|Alabama death row|
If one state best embodies all the irrationality, unreliability and arbitrariness of the death penalty in America in 2016, it is Alabama.
With a population of just under five million, and with more than 450 people sentenced to death since 1977, Alabama has by far the highest per-capita death-sentence rate in the country. And yet in nearly one in four of those cases, the jury voted for life in prison — in some cases unanimously — only to be overruled by the judge.
The state law authorizing these judicial overrides, now the only law of its kind in the country, was passed in 1981, in theory to allow judges to protect defendants from vengeful or careless juries. In practice, the opposite has happened. While Alabama judges have converted death sentences to life in 11 cases, they have rejected the jury’s mercy and chosen death in 101, nearly a quarter of all death sentences handed down in Alabama since 1982.
Now there is evidence that these override cases involve a disproportionate number of wrongful convictions. Three of the six Alabama death-row inmates who have been freed from prison since 1981 were condemned by a judge after the jury voted for life, according to a paper published last month in The Yale Law Journal.
The paper’s authors, Patrick Mulvaney and Katherine Chamblee, both capital-crime defense lawyers, call this discrepancy unsurprising. They attribute it to the phenomenon of “residual doubt” among capital jurors, who must decide on guilt and punishment in separate phases of a trial. When jurors are faced with a life-or-death decision, they may be confident enough to convict, but not so confident to vote for execution. Beyond a reasonable doubt, in other words, doesn’t always mean no doubt at all.

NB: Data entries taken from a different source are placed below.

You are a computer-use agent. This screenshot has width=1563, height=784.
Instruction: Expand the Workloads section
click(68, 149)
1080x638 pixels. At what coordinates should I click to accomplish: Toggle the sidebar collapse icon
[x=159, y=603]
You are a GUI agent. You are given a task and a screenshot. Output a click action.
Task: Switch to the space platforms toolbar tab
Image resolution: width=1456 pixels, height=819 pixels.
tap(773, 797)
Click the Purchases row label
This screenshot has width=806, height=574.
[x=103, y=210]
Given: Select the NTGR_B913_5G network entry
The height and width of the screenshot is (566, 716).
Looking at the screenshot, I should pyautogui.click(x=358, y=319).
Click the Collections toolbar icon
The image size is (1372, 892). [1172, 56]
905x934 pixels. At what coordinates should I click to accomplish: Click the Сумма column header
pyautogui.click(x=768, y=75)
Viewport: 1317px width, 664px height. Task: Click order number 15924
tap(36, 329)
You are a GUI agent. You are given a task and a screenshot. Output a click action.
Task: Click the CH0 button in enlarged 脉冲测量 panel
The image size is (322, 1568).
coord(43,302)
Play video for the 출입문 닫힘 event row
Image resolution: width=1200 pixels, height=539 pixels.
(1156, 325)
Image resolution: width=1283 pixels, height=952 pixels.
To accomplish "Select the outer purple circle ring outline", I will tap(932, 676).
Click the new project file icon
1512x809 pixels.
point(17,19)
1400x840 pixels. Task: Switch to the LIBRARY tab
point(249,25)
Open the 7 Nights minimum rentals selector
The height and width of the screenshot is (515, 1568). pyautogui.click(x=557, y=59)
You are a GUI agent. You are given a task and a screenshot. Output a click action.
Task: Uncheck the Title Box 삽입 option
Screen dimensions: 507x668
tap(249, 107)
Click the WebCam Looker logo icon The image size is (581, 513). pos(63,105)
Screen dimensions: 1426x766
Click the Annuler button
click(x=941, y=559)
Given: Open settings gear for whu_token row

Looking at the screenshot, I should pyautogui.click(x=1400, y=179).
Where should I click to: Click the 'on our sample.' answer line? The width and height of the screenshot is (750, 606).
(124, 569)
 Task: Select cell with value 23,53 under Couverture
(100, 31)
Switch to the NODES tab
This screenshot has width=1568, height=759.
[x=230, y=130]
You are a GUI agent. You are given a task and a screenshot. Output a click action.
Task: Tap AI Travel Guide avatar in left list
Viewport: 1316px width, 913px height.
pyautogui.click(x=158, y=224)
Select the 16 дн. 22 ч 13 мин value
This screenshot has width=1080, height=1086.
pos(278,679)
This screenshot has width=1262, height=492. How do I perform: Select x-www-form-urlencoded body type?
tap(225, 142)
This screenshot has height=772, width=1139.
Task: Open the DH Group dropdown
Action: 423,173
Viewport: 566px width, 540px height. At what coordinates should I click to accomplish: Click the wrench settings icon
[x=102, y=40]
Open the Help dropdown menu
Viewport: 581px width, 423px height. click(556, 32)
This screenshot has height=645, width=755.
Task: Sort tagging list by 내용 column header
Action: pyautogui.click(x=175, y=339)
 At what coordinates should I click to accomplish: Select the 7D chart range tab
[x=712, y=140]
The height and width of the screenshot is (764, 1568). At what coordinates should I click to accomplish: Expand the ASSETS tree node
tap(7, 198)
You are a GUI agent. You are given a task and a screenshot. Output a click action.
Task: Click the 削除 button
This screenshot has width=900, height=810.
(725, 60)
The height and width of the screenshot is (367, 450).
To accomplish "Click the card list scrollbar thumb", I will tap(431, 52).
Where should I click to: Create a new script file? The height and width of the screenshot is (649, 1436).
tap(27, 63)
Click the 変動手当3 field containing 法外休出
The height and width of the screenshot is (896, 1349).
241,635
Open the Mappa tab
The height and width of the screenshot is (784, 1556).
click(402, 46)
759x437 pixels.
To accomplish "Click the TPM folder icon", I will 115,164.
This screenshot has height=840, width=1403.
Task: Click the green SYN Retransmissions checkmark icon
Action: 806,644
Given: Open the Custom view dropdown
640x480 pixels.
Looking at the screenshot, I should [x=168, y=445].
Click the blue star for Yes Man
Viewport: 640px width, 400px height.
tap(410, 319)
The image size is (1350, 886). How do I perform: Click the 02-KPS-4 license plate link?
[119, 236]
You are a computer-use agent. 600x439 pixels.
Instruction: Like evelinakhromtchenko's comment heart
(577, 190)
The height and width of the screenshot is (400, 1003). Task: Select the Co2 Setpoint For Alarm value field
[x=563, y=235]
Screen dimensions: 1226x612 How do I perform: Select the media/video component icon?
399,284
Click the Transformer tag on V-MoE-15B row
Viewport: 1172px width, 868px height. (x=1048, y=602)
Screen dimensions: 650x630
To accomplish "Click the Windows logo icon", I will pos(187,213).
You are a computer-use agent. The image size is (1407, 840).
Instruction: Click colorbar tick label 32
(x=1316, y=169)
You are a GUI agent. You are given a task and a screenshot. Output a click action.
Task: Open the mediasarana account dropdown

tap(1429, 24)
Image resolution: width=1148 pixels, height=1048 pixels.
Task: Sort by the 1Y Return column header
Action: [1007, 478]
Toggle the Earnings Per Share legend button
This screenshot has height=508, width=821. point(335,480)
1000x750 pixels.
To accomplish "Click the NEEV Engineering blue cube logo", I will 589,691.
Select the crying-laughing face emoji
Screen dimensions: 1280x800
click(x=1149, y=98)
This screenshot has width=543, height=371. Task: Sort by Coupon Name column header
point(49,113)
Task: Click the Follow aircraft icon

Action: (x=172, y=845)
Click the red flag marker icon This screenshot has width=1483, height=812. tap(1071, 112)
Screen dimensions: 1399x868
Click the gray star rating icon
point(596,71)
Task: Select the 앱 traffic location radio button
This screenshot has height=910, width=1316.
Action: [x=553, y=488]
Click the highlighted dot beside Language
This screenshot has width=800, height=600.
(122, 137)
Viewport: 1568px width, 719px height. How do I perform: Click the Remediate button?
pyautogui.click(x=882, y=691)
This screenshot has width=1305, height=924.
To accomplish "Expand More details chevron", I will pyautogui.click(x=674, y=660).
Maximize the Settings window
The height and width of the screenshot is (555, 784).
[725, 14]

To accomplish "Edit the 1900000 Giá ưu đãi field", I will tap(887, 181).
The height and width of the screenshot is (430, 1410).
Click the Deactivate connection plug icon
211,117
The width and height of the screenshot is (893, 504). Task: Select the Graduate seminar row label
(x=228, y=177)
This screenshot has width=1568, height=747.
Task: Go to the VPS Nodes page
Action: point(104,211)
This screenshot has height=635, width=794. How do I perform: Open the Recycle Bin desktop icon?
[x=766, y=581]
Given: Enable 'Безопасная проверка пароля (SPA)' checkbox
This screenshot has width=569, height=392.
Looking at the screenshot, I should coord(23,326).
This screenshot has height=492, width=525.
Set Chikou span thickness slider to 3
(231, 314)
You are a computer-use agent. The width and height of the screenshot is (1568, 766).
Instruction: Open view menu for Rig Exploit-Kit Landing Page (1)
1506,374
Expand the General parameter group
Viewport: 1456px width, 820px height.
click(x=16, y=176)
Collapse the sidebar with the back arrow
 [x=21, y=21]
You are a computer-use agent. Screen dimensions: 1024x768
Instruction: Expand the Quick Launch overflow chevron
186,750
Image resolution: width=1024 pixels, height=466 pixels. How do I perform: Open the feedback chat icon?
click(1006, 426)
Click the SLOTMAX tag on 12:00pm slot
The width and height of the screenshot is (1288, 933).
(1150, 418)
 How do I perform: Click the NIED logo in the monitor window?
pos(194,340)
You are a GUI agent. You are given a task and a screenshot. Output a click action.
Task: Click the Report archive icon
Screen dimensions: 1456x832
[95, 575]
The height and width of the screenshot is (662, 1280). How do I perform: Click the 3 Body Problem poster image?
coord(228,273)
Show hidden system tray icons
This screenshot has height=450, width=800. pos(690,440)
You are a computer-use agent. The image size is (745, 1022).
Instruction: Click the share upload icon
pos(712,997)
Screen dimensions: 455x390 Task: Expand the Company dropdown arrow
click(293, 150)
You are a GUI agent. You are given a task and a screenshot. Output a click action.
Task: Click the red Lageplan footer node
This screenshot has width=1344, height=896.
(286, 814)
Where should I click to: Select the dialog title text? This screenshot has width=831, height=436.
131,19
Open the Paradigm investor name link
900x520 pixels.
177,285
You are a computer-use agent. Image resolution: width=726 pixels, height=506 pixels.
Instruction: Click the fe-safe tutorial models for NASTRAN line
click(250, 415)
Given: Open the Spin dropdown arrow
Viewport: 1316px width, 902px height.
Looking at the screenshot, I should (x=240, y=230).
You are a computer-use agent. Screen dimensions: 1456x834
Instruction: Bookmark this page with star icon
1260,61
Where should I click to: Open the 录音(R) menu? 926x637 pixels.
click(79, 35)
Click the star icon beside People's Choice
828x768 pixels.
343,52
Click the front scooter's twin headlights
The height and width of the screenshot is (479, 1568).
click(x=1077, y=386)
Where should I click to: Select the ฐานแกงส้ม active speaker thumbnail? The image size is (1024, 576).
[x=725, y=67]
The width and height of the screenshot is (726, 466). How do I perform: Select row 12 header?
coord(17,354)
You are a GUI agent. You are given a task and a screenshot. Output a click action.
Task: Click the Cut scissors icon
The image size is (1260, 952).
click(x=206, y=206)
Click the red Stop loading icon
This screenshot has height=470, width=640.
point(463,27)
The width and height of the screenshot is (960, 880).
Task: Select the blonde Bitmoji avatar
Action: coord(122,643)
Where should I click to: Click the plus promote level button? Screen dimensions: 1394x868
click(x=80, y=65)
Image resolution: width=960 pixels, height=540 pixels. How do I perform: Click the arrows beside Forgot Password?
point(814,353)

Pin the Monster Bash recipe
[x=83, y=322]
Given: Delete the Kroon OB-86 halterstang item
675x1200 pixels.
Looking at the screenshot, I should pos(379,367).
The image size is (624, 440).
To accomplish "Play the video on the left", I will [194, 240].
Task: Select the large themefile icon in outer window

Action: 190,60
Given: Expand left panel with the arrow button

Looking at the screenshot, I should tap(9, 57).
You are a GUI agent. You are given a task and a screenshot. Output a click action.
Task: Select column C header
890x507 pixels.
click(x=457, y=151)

Studies have found that residual doubt of guilt is the most important factor in capital jurors’ decision to spare someone’s life — even more than other mitigating factors like childhood trauma — and it may well explain why half of the exonerations in Alabama were cases in which jurors initially voted against death. In each case, prosecutors were found to have withheld exculpatory evidence from the defense. A juror in the trial of Daniel Wade Moore, who was sentenced to death by a judge in 2003 and exonerated in 2009, told the paper’s authors that even after voting to convict Mr. Moore, he voted for life in prison because he was “still unsure” about Mr. Moore’s guilt. In 2010, the trial judge, Glenn Thompson, said he “didn’t think the state had proven” its case, but overrode the jury’s vote and sentenced Mr. Moore to death anyway. His explanation? “The jury said that he did it.”
Judge Thompson, like all Alabama jurists, was elected to his seat, which only increases the pressure to act tough on crime — as judges themselves openly admit. In 2013, Justice Sonia Sotomayor pointed to this problem in her dissent from the Supreme Court’s refusal to consider a challenge to Alabama’s law. The state’s judges, she wrote, “who are elected in partisan proceedings, appear to have succumbed to electoral pressures.”
Justice Sotomayor was right to say that the override law undermines “the sanctity of the jury’s role in our system of criminal justice.” It also appears to increase the risk that wrongfully convicted people will be sentenced to die.